En los últimos años se había puesto bastante de moda publicitar lo que se podría considerar como “comercio de proximidad”, habiéndose hecho campaña a favor del último en programas de diferentes categorías, incluidos algunos de entretenimiento, y especialmente en la televisión pública.

Este tipo de proclamas han podido calar en determinados sectores, y debido a que evocan un sentimiento producido por una voluntad de contribuir al crecimiento de la economía del país de uno, ayudando, además, a sus compatriotas productores.

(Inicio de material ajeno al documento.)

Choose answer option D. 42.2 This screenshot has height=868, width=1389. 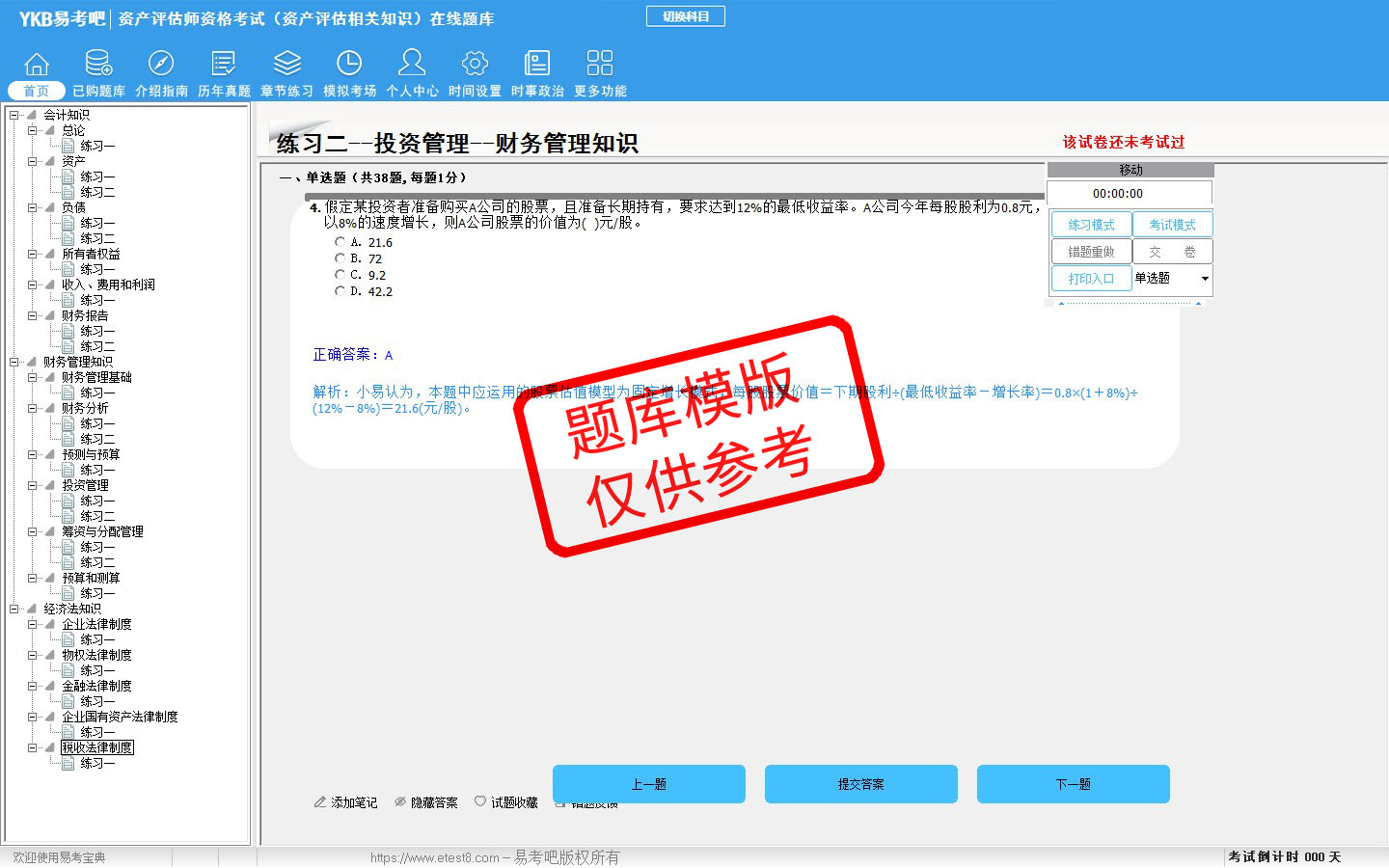(340, 291)
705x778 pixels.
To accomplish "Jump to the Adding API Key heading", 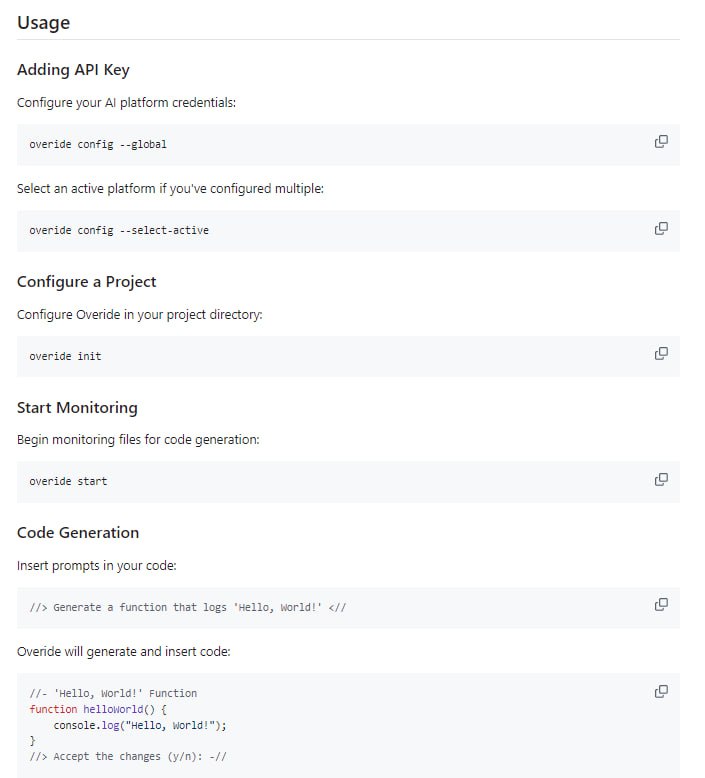I will (x=73, y=70).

Las teorías del libre mercado, no obstante, apuntan a unas conclusiones a partir de las cuales esta especie de “consumo nacionalista” resulta erróneo. Las razones a este respecto se podrían resumir en:

-Al decidir  el mayor número de habitantes de un país  no comprar los productos de otro por razones de antipatía o  de simple nacionalismo, einevitable que se produzca una reacción en los consumidores del ámbito afectado (todavía más grave si se trata de un importante socio comercial), de rechazo hacia los productos del país que ha actuado a partir de este precepto nacionalista; dando lugar a una progresiva disminución de la producción en ambos territorios, cuyo porcentaje variará en función de la dependencia mutua en las importaciones y exportaciones.

-Es probable que las políticas nacionalistas se propaguen en países proclives del ámbito cercano, y con una tradición menor o más frágil de libre mercado; produciéndose una reacción en cadena.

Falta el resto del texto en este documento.